In deciding Smith v. Arbaugh's Restaurant, Inc., supra, the court assumed that the plaintiff was an invitee at the time and place of his injury. It said, at p. 99, fn. 3, that "[i]n Smith's case, although the precise question does not seem to have been decided in the District of Columbia, . . . it is generally the rule that health inspectors are business invitees. See 2 F. Harper and F. James, The Law of Torts, § 27.12 at 1482 (1956)." It said further, at p. 100, that "[o]nly for the invitee must the landowner exercise ordinary care and prudence to render his premises reasonably safe for the visit," citing in support thereof the cases of Arthur v. Standard Engr. Co. 193 F.2d 903, 905 (D.C. Cir.), cert. den. 343 U.S. 964, and Schwartzman v. Lloyd, 82 F.2d 822 (D.C. Cir.). Since the court assumed that Smith was a business invitee, and the law of the District of Columbia already permitted a business invitee to recover for injuries caused by the negligence of the owners or occupants of premises, it is difficult to understand how anything which the court said about changing the law on the rights of licensees was either necessary to the decision or a part of its holding.
After stripping the opinion in Smith v. Arbaugh's Restaurant, Inc., supra, of its dictum, some of which is reminiscent of language in Javins v. First Natl. Realty Corp. 428 F.2d 1071 (D.C. Cir.), and exposing the limited holding in the case, the opinion is of questionable value as a claimed precedent to support the broad extension of the rule of liability to invitees to cover licensees. Such a fundamental change in our law should rest on a stronger foundation than the dictum of the Smith case.
3. The present case was argued by both sides before this court on the assumption that our law was as stated most recently on April 3, 1972, in Huska v. Clement, 361 Mass. 522, 523, that "[t]he plaintiff's right to recover for ordinary negligence is dependent upon his status as an invitee," and that if he was a licensee he could not recover. They did not ask us to change that rule. The plaintiff asked only that his client be held to be an invitee and not a licensee when he was injured.
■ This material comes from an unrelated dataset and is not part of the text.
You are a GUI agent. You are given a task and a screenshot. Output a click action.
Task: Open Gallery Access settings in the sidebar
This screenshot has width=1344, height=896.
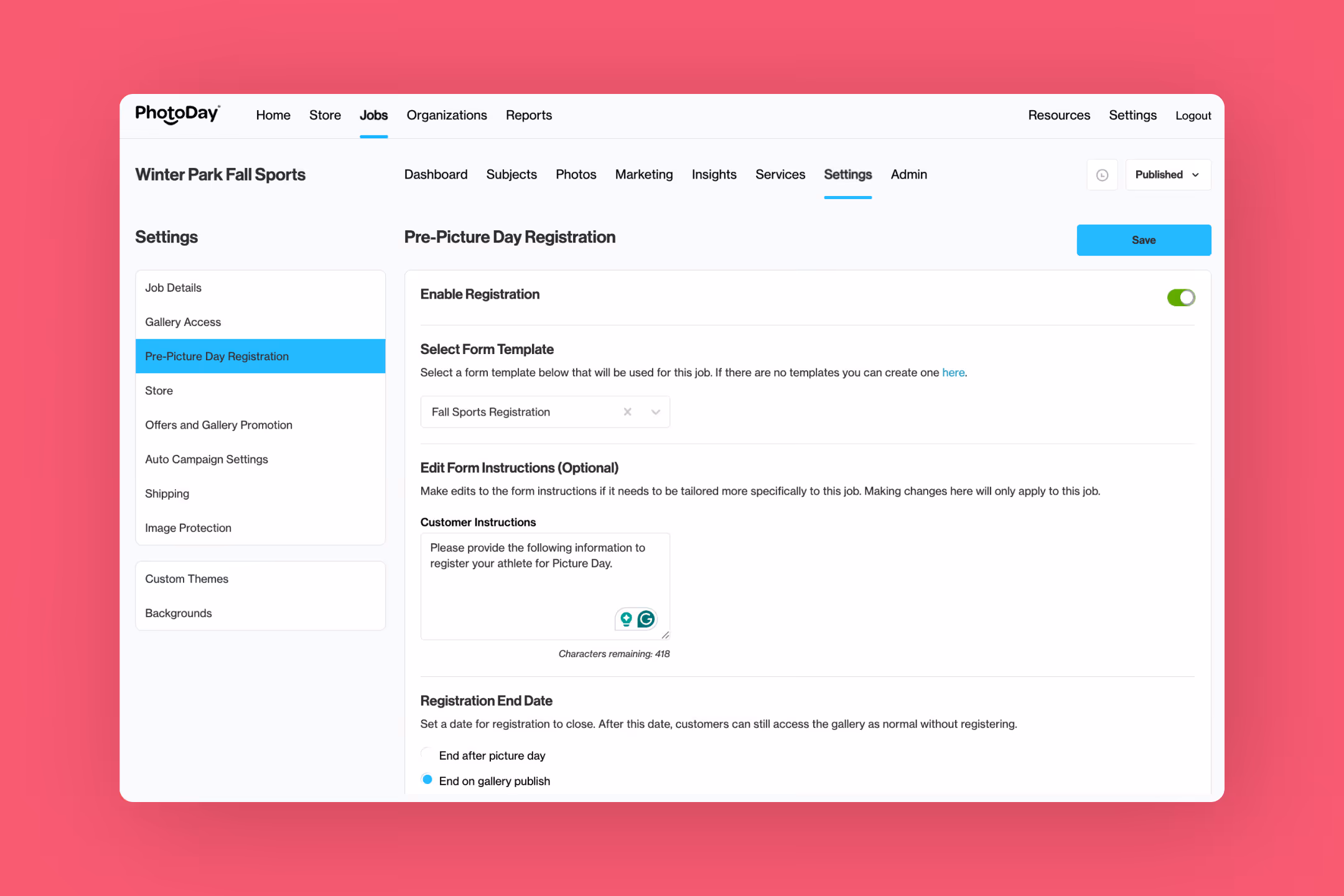click(183, 322)
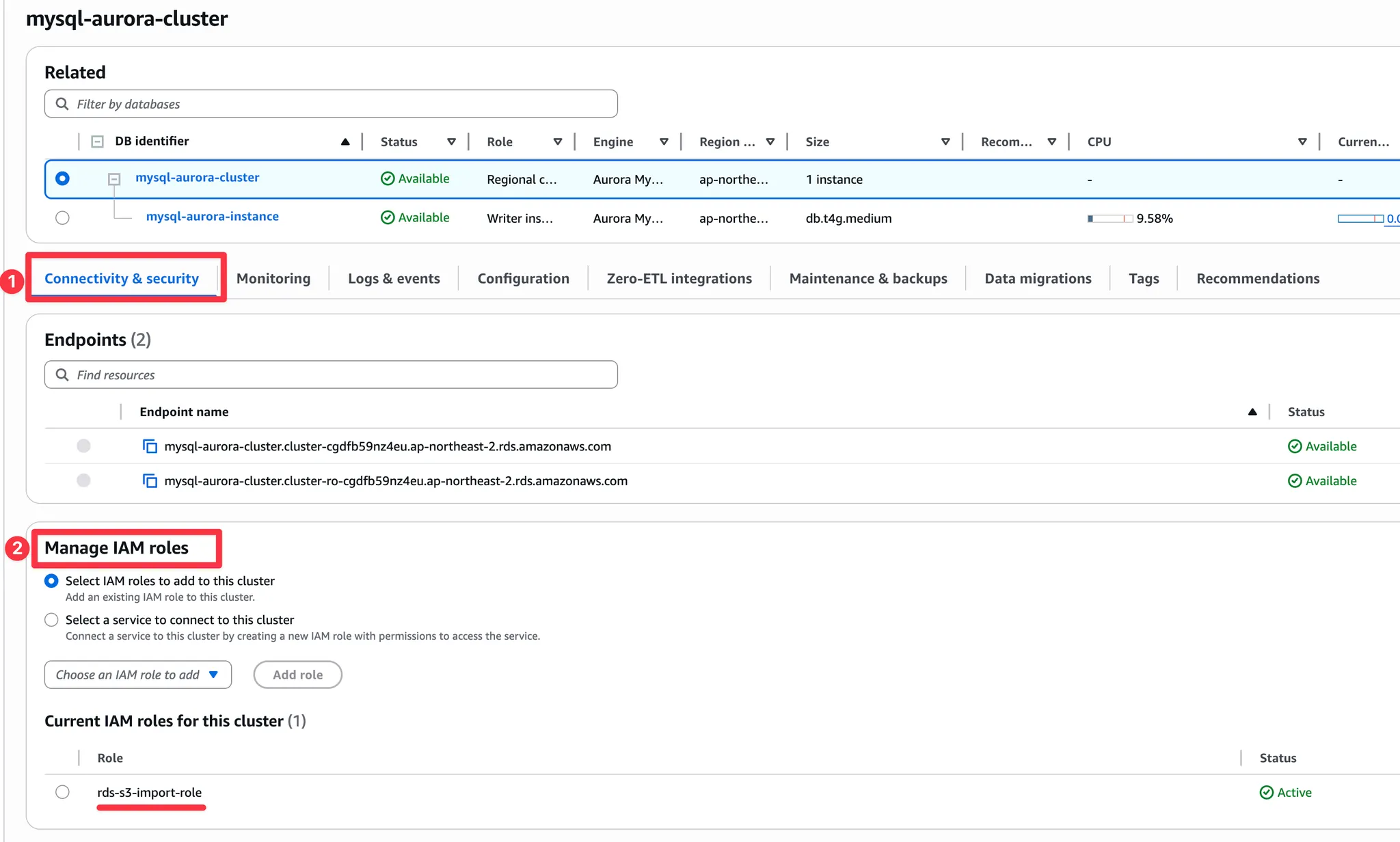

The court acknowledges that this case could be decided in favor of the plaintiff on that basis, but instead it establishes a new rule of liability to licensees. The briefs and oral arguments before this court did not concern themselves with such a rule. From that I think we may assume that the parties did not consider the case as involving the issue of extension of liability to licensees. If such a fundamental change in our law is otherwise desirable, it should more appropriately be accomplished in a case in which the issue is raised, in which the court has the benefit of briefs and arguments directed specifically thereto, and in which the court can better weigh and consider the far reaching implications and consequences of such a change.